** Given text **
Brian Haw, a protester against the Iraq War is celebrating his fourth year of living outdoors in front of his banners and placards depicting slogans such as "Blair = Bush = Hitler" and "Blair has blood of babies on his hands".

Speaking to BBC News, Mr Haw said: "I hate it. But it doesn't matter how you feel, you have to do what's right… I live from day-to-day but I hate it, I hate every moment of it."

The war in Iraq ended over two years ago, though no one has yet thought to tell Mr Haw. There have been several attempts to move him on with him once being arrested as posing a "security risk".


It's... Brian Haw - protesting against
a war that ended two years ago.


Not with you on this one. In my book, war or no war, people are still dying every day through violent action. So there's still something to be pissed off about.

Admittedly there's an argument as to whose fault it was, whether more would have died under Hussein, whether the current government will last, whether we went in for the right reasons, but to say "The war has ended, it doesn't matter any more", in the way I think your caption does isn't something I'd go along with.


Interesting link, though I don't quite know what good protesting outside the HoP is going to do in relation to getting the Islamonutters from blowing up Iraqis. Surely Blair and the EvilOne are trying to stop the 'militants' already? Do you think that he is there to make them try harder?

- Newsflash - it's not Blair and Bush that are bombing the Iraqis: they were the ones that liberated them from tyranny. The ones doing the bombing are those that want to impose a new tyranny.

Innocent people are dying everyday in Iraq because the 'militants' who were initially lauded by the anti-Bush media as the"minutemen", the heroes of the anti-Bush revolution, are blowing them to pieces.

** Provided material **
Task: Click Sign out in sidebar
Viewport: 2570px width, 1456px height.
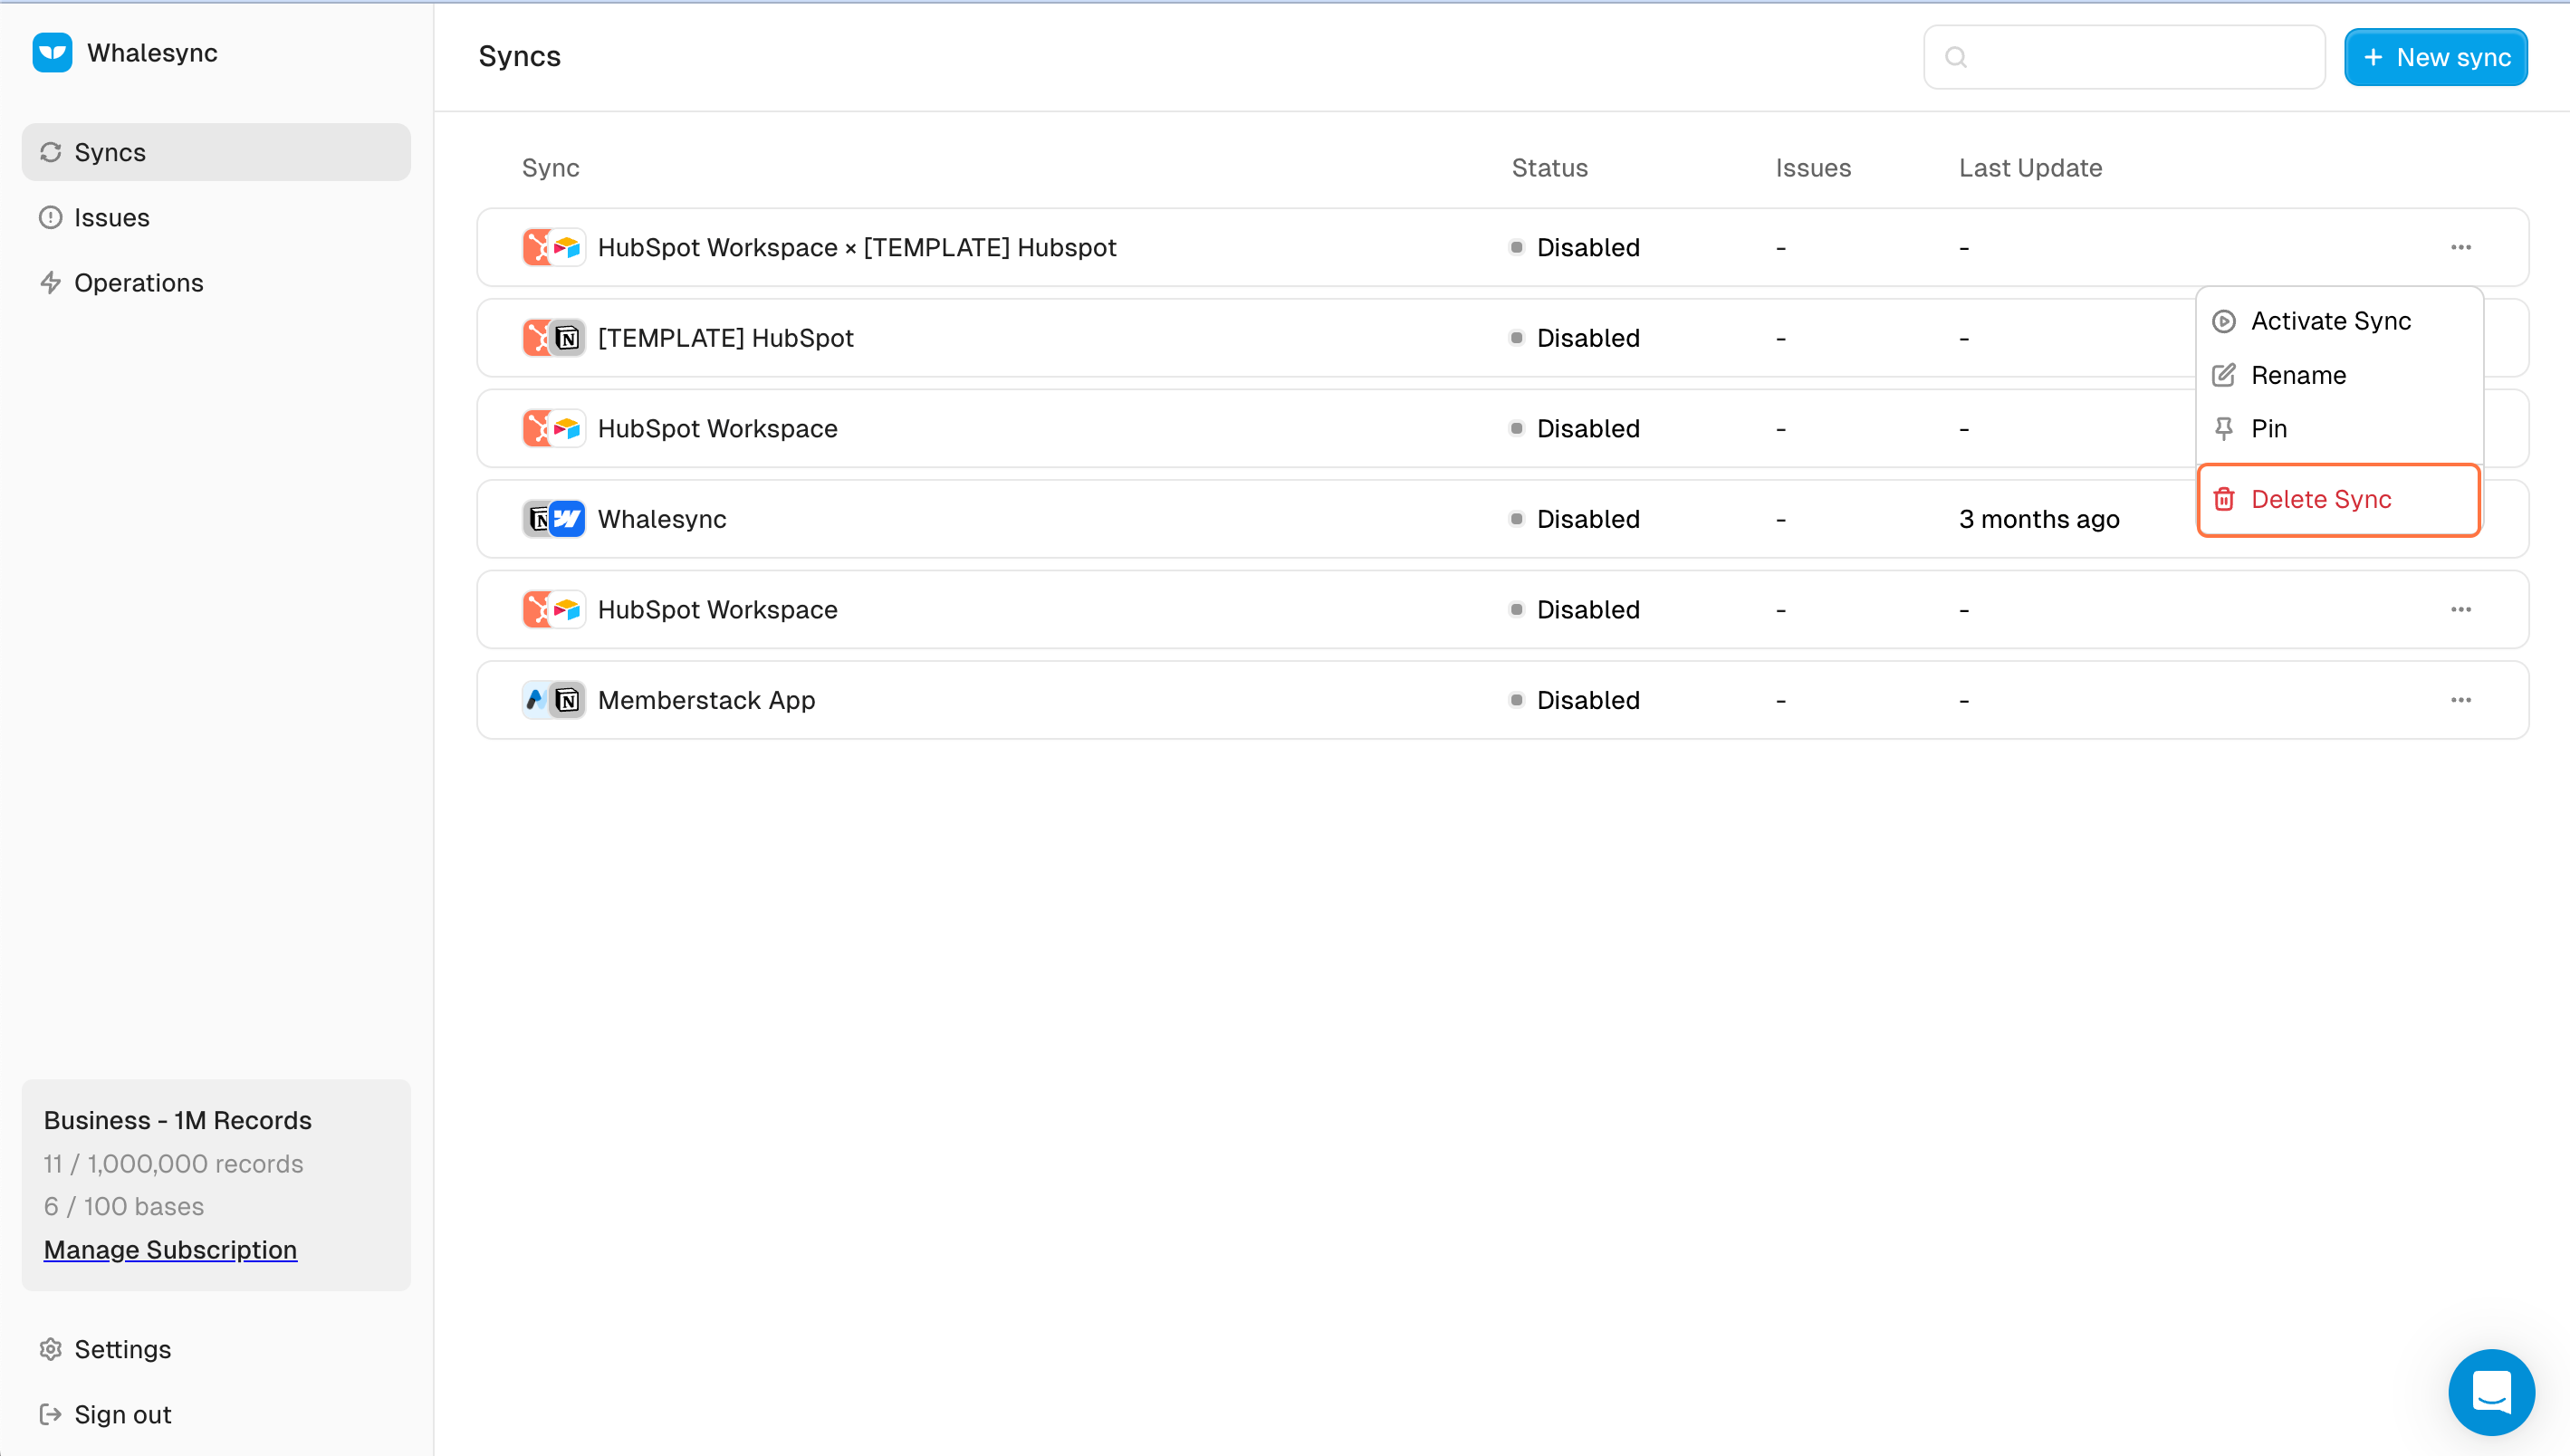Action: coord(122,1414)
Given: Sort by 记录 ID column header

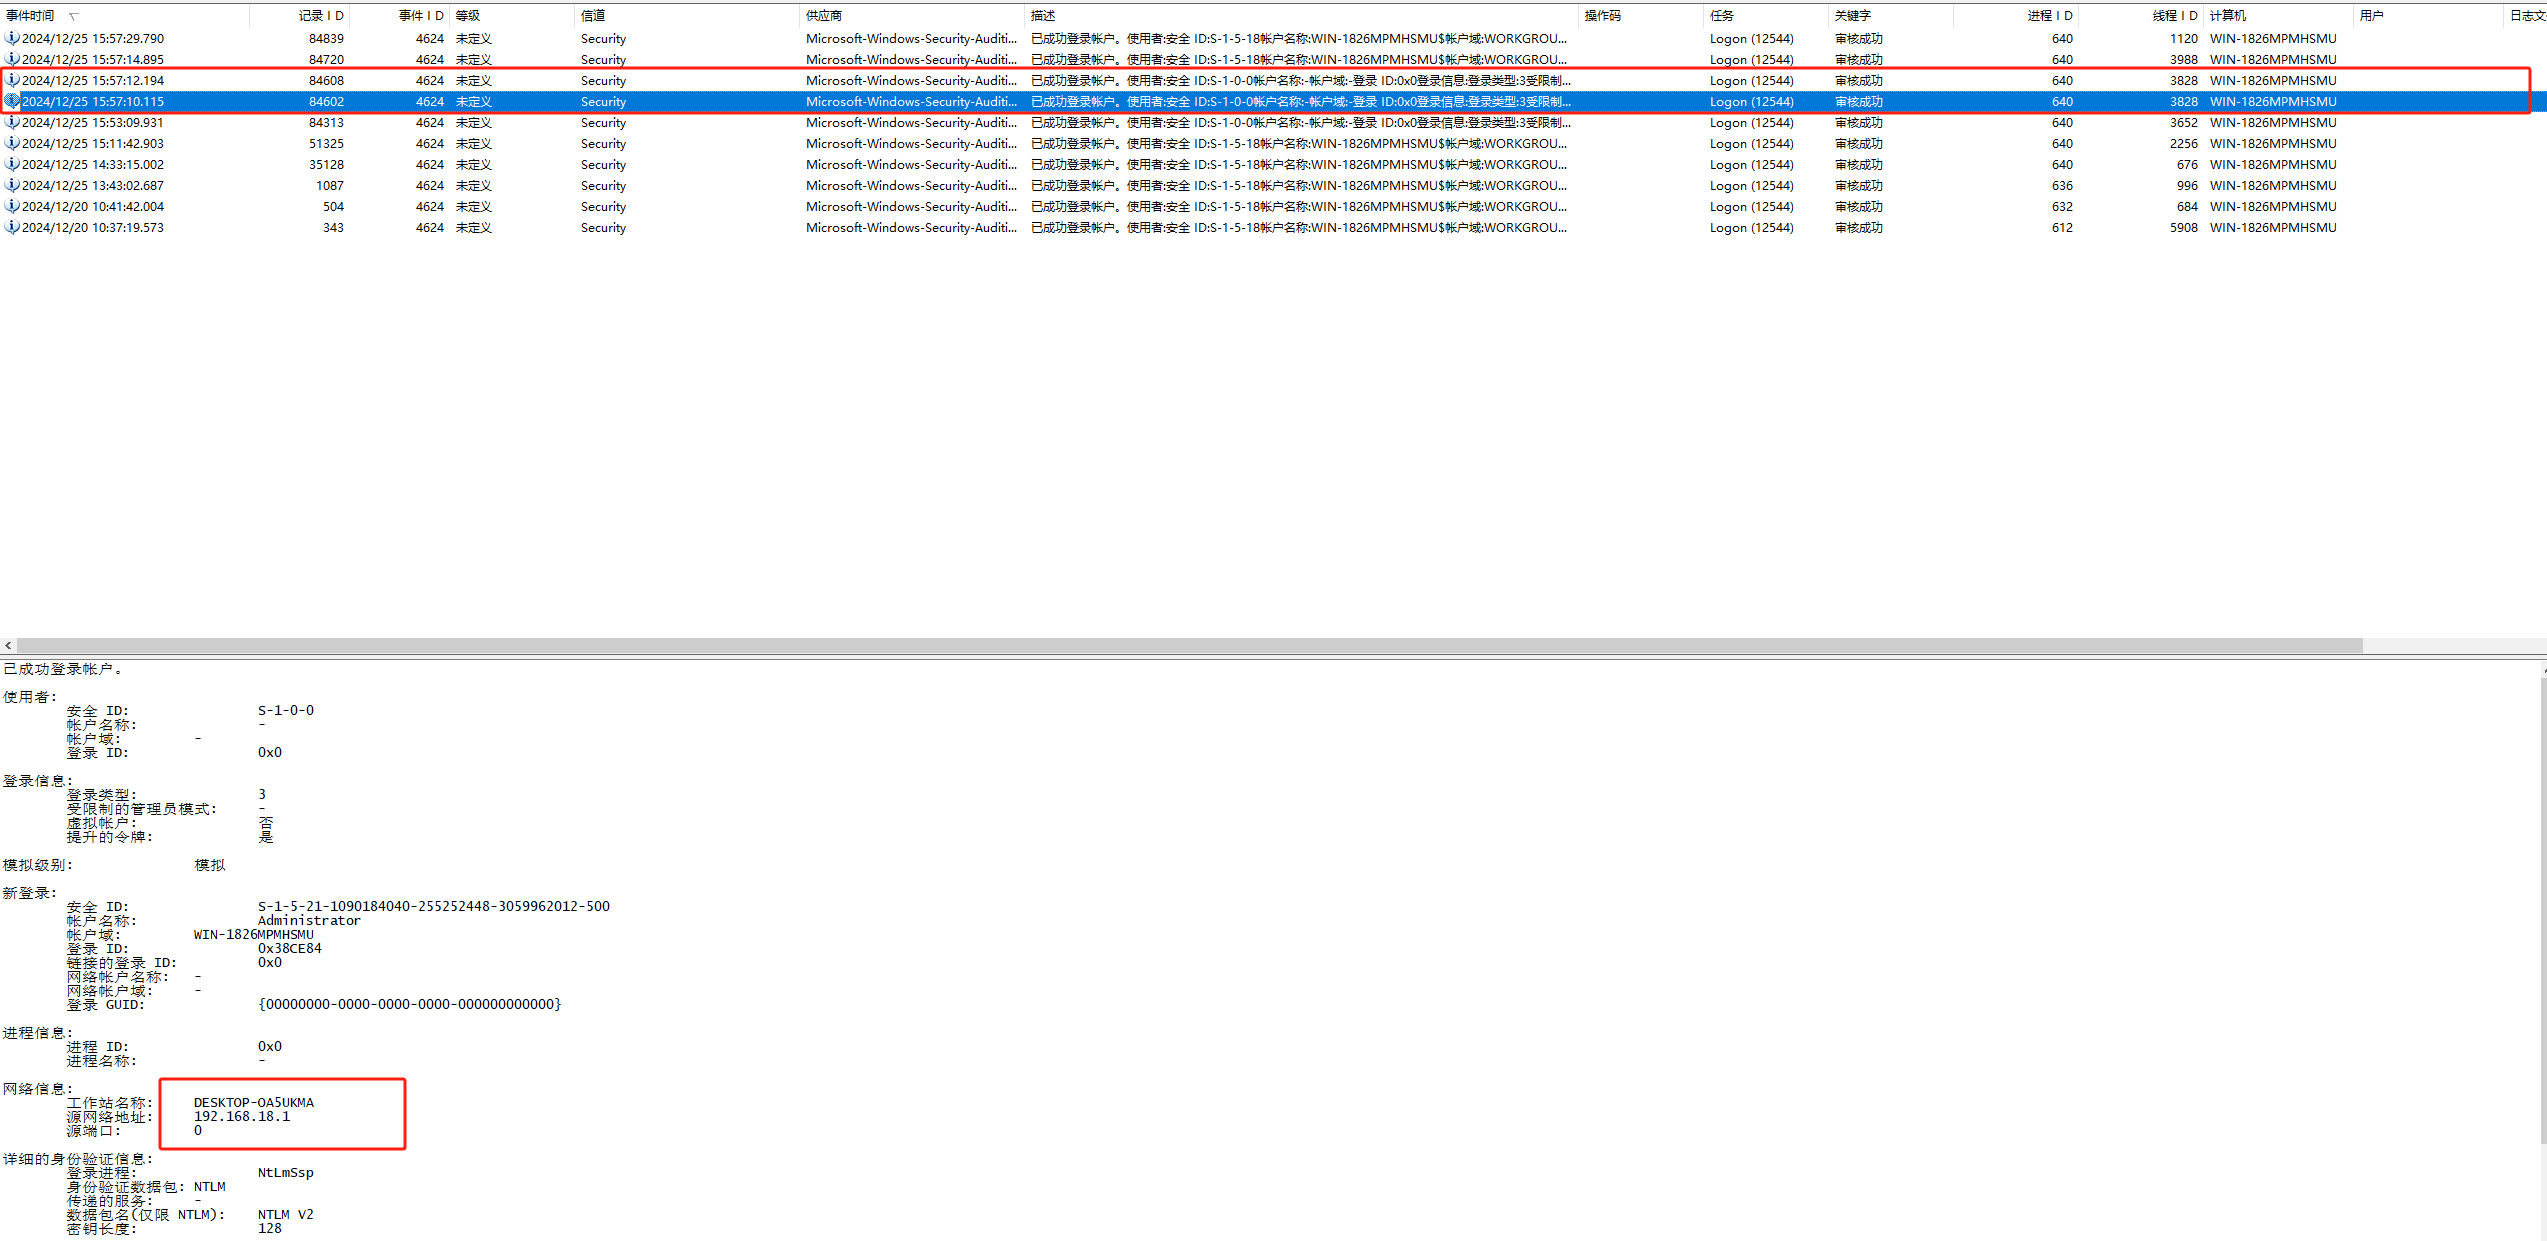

** Work instructions **
- a) In the Brian Haw text above, list every clause that begins with the word "whether".
- b) Please write a continuation of the Brian Haw text, starting after its final sentence.

** Answers to the problems **
- a)
- whether more would have died under Hussein
- whether the current government will last
- whether we went in for the right reasons

- b)
I don't often rant about the Decadent West, but on this one, the sneering Islamic troublemakers - who stir up the hatred of the decadent "Great Satan" - are spot on: we are decadent; we live with freedom and liberty and yet laud those who would take it away and demonise the efforts of those who seek to grant freedom and liberty to oppressed peoples.

It's not often I'm on the same side as Blair, but on the Iraq war he was, in my opinion, spot-on - Saddam was a Sonofabitch and had to go. Shame he felt morally strong enough to make the right decision in private but obfuscate, spin and downright lie in public, but I guess that's how the man sees politics.

My point is - surely people realise that protesting to Parliament about the war when it's over, or the killing of Iraqis by anti-western foreign wannabe-autocrat Islamofachists is clearly pointless. In my view all this "save the Iraqi babies" guff is more about individuals trying to define a purpose for their own lives rather than trying to make other peoples live better.

I'm not saying protesting in general is pointless, far from it, what I am saying is that in leaping on this "blood on your hands today" bandwagon people reveal more about their own lack of understanding of the struggles of the people of Iraq to be rid of tyranny than they do about their own 'compassion'.

Protest to the bloody suicide bombers - they're the ones doing the killing.


Newsflash, ok, cause "Hello!" is, like, so Californian. Dude, like, really, can I get an English colloquialism round here?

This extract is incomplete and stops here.